Setup: You will need a Google Gemini API key from Google AI Studio that Professor Lisa emailed to you this morning! Do not share your key or commit it to git.



Part 1 - APIs and the Gemini SDK

An Application Programming Interface (API) lets programmers use services that other people have written. You often don’t need to know how something is implemented, but only what it does and how to call it.

For example, with NumPy, when you call np.average, you trust that it returns the mean of the values you pass in—you don’t need the implementation details.
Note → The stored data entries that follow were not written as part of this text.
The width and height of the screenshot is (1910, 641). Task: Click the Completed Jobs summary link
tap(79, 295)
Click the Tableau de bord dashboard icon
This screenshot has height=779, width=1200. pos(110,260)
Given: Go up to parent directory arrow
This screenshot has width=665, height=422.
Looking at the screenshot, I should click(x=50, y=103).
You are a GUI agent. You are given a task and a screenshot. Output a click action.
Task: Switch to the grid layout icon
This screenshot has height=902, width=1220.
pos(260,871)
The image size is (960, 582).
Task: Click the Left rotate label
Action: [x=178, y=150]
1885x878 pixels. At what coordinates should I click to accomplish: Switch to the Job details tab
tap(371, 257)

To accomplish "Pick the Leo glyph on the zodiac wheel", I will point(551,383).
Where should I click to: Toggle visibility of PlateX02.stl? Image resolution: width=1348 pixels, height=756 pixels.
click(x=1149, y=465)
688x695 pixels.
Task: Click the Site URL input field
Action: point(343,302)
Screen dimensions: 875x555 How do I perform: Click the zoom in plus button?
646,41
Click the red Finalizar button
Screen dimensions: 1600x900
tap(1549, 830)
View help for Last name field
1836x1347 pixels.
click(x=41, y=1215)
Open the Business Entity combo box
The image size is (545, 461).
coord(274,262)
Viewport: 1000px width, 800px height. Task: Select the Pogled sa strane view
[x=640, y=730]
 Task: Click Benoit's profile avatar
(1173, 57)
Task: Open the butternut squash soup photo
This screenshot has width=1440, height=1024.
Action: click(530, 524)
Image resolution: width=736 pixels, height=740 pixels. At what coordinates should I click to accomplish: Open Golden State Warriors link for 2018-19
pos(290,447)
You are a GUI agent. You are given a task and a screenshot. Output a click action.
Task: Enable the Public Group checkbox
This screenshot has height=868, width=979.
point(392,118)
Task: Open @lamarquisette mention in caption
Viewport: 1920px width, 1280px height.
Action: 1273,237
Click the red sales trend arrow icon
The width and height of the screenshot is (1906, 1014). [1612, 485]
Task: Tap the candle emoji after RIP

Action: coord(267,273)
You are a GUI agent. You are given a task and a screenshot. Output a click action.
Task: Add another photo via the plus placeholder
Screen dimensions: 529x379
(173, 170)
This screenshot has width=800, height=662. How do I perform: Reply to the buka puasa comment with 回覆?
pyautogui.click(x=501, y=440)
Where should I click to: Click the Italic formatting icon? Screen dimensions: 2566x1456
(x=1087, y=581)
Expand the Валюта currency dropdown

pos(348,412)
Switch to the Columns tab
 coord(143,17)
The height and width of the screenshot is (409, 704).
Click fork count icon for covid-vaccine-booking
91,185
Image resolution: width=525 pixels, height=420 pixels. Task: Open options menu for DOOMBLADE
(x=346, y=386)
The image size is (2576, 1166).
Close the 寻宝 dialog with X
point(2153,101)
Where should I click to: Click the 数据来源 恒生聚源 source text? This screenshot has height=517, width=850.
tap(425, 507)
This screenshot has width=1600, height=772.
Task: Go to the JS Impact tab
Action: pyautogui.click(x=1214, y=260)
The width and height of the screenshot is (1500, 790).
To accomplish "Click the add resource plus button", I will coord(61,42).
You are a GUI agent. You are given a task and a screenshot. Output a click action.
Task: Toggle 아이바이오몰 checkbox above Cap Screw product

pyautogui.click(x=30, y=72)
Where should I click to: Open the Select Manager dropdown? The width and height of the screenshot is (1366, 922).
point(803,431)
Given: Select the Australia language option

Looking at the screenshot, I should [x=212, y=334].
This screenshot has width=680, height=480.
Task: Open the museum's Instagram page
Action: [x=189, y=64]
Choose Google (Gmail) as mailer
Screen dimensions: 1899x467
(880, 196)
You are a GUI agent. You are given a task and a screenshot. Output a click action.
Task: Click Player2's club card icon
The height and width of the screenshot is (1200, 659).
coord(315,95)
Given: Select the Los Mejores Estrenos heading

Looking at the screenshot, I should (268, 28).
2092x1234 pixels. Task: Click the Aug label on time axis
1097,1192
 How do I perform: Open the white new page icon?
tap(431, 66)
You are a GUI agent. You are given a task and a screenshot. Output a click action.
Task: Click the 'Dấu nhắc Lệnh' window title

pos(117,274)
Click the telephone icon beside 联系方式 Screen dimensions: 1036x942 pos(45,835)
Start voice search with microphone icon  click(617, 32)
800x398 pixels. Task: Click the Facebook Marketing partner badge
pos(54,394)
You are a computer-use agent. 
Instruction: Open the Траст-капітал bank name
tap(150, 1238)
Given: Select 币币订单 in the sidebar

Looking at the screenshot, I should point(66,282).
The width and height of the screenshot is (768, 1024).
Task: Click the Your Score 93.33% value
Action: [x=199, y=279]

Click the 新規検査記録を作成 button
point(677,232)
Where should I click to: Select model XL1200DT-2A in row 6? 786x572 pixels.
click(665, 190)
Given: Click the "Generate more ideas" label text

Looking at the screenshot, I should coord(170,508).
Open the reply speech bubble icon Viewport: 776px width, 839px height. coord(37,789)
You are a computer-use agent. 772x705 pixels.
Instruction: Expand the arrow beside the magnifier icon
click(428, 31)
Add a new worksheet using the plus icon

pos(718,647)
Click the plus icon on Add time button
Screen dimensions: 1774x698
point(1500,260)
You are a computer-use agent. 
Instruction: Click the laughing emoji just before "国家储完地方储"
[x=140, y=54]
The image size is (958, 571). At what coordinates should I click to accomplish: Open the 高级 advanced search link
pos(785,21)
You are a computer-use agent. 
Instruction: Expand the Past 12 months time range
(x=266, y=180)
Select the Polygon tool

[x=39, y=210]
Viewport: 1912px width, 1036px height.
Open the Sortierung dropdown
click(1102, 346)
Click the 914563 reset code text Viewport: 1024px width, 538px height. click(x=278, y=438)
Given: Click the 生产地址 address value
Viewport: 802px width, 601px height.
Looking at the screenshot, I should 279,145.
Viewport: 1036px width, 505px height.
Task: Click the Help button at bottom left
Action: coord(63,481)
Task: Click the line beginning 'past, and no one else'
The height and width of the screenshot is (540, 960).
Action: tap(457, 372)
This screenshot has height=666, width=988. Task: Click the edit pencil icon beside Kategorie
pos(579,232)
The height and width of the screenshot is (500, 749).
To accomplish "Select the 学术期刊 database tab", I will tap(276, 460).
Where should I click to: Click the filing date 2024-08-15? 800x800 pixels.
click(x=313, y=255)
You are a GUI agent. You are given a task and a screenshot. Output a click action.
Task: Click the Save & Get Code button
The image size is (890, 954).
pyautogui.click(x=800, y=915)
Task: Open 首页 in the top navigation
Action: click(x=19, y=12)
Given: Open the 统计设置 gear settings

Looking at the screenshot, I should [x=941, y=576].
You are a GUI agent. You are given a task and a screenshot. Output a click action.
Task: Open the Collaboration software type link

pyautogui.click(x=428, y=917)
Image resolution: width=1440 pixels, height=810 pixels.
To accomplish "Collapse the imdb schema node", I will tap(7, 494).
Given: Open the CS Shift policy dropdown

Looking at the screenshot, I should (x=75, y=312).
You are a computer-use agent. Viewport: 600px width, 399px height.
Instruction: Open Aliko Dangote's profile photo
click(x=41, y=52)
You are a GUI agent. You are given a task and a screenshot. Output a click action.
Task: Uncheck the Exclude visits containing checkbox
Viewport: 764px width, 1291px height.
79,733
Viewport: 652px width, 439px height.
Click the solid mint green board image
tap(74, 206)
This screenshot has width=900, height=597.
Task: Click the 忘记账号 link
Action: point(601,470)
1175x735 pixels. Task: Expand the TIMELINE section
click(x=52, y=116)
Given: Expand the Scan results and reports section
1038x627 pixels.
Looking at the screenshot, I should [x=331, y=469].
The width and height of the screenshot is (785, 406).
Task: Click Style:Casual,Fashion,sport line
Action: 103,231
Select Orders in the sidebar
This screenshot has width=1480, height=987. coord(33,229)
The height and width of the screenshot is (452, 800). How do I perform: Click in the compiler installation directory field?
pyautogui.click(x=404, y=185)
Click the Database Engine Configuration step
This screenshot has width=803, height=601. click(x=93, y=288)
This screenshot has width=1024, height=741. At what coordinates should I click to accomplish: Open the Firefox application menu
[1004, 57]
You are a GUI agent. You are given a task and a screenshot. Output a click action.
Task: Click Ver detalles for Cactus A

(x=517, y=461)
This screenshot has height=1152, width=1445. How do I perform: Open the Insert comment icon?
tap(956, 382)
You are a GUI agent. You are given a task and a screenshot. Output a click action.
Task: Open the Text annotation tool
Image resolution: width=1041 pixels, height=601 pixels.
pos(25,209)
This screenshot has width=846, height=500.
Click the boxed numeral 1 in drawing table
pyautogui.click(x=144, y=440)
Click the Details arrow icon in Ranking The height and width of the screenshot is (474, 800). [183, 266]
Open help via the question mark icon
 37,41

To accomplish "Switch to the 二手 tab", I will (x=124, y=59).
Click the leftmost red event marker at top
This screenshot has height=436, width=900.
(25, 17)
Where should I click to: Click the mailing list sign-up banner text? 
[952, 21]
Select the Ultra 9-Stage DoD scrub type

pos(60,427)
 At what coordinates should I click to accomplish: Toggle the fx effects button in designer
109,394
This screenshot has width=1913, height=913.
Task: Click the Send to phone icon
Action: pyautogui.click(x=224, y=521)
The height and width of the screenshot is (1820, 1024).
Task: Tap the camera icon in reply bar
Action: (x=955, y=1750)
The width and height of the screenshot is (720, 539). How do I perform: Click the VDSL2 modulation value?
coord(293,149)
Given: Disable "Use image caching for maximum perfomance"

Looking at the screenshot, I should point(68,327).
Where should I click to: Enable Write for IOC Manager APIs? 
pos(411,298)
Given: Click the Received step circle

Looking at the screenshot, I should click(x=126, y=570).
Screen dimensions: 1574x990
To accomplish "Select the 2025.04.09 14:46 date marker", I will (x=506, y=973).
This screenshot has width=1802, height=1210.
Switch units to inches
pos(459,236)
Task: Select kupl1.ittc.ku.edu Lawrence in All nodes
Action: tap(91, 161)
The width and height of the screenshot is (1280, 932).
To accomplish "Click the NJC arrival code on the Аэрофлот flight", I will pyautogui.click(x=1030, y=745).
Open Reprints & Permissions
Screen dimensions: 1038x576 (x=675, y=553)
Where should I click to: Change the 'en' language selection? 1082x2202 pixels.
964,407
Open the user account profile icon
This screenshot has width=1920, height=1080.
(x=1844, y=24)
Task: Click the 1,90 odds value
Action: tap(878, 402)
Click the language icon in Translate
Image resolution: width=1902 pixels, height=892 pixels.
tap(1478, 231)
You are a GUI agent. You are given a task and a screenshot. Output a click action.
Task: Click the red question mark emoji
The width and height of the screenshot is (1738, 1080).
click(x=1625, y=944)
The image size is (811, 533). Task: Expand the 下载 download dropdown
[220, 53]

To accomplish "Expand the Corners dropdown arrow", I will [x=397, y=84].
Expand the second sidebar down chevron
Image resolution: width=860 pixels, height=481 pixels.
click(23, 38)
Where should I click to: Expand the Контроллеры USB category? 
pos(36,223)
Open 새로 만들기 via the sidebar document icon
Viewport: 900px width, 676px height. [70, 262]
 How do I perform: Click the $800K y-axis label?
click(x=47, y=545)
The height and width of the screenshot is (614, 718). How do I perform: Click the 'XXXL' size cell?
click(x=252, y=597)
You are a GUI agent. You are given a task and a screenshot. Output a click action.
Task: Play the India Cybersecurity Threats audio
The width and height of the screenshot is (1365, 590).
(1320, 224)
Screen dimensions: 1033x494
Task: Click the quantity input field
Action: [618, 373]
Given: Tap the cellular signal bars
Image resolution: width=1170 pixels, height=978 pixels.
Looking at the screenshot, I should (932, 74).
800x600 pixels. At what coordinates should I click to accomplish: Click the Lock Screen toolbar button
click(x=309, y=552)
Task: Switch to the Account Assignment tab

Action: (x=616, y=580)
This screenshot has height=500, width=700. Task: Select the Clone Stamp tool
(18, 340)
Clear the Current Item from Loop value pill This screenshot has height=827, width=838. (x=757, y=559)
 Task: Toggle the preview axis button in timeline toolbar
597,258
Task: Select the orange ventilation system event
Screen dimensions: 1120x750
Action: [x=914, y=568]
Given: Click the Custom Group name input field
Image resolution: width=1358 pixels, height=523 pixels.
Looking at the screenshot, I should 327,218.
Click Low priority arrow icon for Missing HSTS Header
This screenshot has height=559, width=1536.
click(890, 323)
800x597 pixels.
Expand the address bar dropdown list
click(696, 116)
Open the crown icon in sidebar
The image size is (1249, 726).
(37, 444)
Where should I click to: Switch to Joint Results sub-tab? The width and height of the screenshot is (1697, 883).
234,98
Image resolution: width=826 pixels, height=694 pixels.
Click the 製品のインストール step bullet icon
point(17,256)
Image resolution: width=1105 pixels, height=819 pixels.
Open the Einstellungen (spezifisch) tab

So far in this course, students have already used RESTful APIs (Genius, Wikipedia): you request a URL and get structured data back. Gemini can be used that way too; here we use Google’s Python SDK (Software Development Kit) (google-genai): you build a client object and call methods like generate_content. That pattern is convenient when inputs and outputs are flexible text, and when you make many calls from Python.

Resources:

[Tutorial] Chat interface to API

Consider the chat prompt shown in the screenshot, as well as (the start of) the model’s response.

A screenshot of a Google Gemini chat prompt. Prompt is 'Explain how AI works in a few words.'. Response from Gemini chat is long but gets at the idea.

An AI chatbot (shown in the screenshot) is an application on top of a large language model (LLM). The LLM is what takes in user prompts and returns text responses. The chatbot is what filters input, perhaps converting and loading files with additional prompts, and returns filtered LLM responses back, perhaps with some HTML or Markdown formatting.

Let’s break down what is happening in the above screenshot:

  • The user prompt: “Explain how AI works in a few words.”

  • The model response: “AI works by using algorithms to analyze...”

  • The specified model: Here, it is “Fast” (note the dropdown in the bottom right). The other option is “Thinking.” We’ll discuss model choice more below when we call the API.

Gemini: Import

We can also access Google’s Gemini model directly from Jupyter Notebook. Run the cell below to import the genai module from Google (Gemini).

# just run this cell
from google import genai

Gemini API key

To use an LLM model via an API (e.g., service), we need an API key (e.g., service key). This is usually a pseudorandom string of letters and numbers. Please set GOOGLE_API_KEY key to the API Key in your email that Professor Lisa emailed to you this morning.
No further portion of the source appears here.